I realized that all of these tasks (and probably more– be creative) can be run on a less frequent basis — say, once per day — and on one machine (like the fastest machine on my farm). It can be set up as an adjunct project to FATE.
Now I need a good FFmpeg command line for converting a ripped DVD image to another format that will maximally stress the program, in a multithreaded manner, no less.
For the doxygen stuff, here’s a script I made for the same purpose.

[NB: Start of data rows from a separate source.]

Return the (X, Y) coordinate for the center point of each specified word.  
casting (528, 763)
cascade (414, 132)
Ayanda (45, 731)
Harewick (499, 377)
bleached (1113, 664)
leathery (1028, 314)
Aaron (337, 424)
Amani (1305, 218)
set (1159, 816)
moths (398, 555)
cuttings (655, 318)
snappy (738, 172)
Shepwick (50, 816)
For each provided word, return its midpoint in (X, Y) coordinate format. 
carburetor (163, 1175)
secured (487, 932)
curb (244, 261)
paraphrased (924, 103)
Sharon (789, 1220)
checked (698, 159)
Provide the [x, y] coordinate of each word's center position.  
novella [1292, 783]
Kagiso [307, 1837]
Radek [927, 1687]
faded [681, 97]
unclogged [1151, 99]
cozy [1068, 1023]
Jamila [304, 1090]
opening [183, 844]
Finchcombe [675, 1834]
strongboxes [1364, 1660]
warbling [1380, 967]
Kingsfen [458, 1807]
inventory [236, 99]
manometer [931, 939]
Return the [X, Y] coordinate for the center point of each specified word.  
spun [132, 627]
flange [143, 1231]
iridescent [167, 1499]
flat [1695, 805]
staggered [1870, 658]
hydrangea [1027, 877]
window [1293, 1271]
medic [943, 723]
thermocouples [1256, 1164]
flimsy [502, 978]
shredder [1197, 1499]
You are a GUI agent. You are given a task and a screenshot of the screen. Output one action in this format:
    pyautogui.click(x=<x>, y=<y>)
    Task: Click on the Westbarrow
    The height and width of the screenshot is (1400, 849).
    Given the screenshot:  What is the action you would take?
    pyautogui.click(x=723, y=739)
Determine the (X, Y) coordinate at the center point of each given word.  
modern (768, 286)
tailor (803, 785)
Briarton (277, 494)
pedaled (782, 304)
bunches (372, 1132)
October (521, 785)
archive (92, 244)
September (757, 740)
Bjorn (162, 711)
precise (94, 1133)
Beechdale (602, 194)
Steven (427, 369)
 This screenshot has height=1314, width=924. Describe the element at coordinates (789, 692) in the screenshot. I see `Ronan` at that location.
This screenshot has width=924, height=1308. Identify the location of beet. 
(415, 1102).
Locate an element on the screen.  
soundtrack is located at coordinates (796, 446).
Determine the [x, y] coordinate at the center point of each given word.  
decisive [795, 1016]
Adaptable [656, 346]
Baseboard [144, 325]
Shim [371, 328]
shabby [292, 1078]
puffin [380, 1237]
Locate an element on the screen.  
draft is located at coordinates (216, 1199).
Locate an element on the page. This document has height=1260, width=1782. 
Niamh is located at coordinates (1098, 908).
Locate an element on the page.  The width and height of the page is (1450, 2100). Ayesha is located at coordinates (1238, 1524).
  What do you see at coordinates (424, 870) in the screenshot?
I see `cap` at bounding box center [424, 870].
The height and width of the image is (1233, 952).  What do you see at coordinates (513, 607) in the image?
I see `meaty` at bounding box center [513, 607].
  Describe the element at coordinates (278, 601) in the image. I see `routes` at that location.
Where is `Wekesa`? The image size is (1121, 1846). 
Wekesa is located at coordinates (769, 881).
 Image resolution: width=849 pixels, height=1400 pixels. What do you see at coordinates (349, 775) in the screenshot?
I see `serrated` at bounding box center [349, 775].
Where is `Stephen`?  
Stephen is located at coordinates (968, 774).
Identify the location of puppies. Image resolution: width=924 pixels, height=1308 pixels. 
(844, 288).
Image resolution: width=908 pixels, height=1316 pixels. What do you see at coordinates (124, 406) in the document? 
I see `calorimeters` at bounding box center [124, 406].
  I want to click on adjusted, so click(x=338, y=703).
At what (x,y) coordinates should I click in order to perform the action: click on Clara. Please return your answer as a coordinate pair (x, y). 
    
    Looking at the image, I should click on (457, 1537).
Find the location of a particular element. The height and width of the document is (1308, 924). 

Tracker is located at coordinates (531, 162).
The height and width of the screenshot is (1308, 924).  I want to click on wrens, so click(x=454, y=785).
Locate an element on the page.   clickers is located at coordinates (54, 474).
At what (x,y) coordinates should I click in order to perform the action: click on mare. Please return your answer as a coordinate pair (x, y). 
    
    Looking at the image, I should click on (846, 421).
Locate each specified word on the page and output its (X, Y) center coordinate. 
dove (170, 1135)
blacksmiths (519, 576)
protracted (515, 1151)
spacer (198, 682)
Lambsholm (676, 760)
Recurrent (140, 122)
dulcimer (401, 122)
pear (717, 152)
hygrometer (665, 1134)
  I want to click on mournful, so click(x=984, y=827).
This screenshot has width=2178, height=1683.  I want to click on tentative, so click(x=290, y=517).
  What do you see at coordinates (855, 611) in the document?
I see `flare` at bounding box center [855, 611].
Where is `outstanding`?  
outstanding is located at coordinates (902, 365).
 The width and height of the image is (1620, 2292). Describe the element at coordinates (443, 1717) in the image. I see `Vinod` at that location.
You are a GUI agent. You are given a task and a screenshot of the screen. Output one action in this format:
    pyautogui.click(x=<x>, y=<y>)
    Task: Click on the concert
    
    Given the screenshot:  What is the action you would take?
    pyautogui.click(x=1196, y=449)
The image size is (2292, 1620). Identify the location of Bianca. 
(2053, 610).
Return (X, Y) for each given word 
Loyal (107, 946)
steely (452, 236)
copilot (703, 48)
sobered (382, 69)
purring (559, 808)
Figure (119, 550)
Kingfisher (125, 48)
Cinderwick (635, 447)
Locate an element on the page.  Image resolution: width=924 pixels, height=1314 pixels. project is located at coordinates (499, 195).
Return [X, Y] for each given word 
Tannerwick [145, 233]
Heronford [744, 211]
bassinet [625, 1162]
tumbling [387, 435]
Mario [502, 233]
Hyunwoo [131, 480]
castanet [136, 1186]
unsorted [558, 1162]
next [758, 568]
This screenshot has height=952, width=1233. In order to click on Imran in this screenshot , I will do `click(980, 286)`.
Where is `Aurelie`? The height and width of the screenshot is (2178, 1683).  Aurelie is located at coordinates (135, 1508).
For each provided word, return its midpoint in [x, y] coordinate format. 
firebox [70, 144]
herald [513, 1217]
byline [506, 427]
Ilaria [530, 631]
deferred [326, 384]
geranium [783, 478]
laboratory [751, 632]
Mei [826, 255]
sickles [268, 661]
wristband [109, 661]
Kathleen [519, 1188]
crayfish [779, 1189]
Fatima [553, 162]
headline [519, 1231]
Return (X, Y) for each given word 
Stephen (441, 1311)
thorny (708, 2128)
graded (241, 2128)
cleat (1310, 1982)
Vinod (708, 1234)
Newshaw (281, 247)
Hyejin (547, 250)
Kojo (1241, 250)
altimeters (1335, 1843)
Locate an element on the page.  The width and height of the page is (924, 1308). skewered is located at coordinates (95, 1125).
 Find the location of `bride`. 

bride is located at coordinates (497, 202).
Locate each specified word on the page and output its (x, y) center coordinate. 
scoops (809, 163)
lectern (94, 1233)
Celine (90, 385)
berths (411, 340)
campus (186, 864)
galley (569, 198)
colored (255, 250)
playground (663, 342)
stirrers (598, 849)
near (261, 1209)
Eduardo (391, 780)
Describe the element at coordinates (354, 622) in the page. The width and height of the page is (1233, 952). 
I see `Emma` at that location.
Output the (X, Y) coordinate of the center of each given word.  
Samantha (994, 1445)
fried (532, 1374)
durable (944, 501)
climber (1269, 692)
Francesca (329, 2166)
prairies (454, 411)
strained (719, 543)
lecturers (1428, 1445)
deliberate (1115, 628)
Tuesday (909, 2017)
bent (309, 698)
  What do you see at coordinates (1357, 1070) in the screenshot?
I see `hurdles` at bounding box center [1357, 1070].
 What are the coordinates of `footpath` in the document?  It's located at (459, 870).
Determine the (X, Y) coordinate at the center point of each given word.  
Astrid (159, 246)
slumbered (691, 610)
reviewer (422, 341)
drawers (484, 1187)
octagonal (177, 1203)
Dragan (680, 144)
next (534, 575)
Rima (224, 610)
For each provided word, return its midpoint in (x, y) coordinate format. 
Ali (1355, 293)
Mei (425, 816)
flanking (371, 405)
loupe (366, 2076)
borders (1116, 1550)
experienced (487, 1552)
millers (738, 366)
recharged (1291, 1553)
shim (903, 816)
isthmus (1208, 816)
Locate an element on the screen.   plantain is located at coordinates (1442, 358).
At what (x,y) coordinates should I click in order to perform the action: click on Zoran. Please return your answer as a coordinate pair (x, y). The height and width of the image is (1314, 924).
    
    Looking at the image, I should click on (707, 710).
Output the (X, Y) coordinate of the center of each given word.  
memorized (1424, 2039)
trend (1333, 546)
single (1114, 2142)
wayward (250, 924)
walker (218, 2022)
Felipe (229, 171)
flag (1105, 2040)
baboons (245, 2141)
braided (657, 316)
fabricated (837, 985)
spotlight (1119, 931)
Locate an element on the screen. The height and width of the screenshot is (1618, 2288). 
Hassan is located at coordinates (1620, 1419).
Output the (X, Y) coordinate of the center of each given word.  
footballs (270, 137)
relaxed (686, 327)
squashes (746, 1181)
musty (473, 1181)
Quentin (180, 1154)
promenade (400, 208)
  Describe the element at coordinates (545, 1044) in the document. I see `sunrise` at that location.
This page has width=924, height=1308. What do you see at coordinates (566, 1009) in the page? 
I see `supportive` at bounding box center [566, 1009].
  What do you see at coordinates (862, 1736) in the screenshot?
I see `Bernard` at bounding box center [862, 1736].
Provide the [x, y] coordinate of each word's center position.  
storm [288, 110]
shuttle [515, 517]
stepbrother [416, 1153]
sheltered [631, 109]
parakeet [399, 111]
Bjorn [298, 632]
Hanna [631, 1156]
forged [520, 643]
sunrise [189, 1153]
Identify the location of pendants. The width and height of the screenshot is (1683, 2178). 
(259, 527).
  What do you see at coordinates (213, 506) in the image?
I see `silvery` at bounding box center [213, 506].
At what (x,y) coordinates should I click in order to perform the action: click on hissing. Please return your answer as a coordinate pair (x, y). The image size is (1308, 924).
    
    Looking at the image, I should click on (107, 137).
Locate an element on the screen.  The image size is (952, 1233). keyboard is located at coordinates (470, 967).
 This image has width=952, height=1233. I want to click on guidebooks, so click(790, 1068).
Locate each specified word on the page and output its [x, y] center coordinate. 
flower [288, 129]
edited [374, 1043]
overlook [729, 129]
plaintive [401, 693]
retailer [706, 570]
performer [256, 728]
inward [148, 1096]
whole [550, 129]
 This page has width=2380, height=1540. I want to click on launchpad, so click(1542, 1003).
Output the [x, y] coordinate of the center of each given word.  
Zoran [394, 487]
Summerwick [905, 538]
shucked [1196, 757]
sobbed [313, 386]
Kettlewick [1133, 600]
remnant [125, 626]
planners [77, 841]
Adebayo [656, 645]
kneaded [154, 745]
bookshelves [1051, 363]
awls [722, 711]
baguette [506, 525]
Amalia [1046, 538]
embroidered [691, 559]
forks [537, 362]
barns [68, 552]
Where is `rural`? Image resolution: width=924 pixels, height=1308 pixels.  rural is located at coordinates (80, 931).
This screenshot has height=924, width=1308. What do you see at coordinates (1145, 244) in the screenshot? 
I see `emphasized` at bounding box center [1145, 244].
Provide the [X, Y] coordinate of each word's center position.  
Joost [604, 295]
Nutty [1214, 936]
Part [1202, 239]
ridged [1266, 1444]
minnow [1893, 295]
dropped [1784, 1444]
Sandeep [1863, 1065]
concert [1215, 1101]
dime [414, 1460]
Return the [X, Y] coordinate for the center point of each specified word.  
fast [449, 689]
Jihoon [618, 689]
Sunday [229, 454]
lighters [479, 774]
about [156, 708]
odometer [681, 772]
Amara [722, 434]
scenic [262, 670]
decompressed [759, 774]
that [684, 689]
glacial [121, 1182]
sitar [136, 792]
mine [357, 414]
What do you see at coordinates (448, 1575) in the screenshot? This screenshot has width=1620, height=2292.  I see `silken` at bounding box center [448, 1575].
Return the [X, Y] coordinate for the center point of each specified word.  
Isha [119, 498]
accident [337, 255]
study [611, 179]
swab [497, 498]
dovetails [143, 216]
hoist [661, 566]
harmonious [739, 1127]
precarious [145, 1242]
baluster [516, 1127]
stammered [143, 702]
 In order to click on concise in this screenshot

Schedule this with cron to autogenerate doxygen docs on a website from svn dox.
add to your crontab file:
MAILTO=”mailinglist@address”
now stderr output (doxygen warnings) will go to the mail address
and then crontab line:
*/20 * * * * /home/ml/scripts/backup/gen_doxygen_docs.sh https://svn-repo.url/xxx/ xxx_docs /var/www/docs/xxx
—- gen_doxygen_docs.sh —-
#!/bin/sh
REPO=$1
DOX_FILE=Doxyfile
TMP_DIR0=/tmp/backup_tmpXXX
TMP_DIR=$TMP_DIR0/$2
WEB_DIR=$3
mkdir $TMP_DIR0 2> /dev/null
mkdir $TMP_DIR 2> /dev/null
cd $TMP_DIR
rm -rf *
svn –force –ignore-externals export $REPO $TMP_DIR > /dev/null
doxygen $DOX_FILE > /dev/null 2>&1
rm -rf $WEB_DIR/*
mv -f $TMP_DIR/doxygen/html/* $WEB_DIR
# cleanup
rm -rf $TMP_DIR
And here’s an example of a program that is banging the leaving daylights out of libav and running valgrind on every ffmpeg checkin:
http://build.xuggle.com/job/xuggle_java_xuggler_jdk5_i386_ubuntu_memcheck/
See the artifacts for the raw log files. It tests specifically:
decoding nellymoser, mp3 and aac audio
encoding mp3 and pcm audio
decoding on6, h263 and h264 video
encoding h263 video
It doesn’t test encoding nellymoser audio because it turns out the nellymoser encoder in ffmpeg access uninitialized memory (which Valgrind finds). I really need to file a bug on FFMPEG for that.
@Martin: Nice, but I will would be more interested in logging the results to a database rather than filling up a mailbox.
@Art: Continuous valgrind’ing is another great idea, but I wasn’t sure if the process was automatable.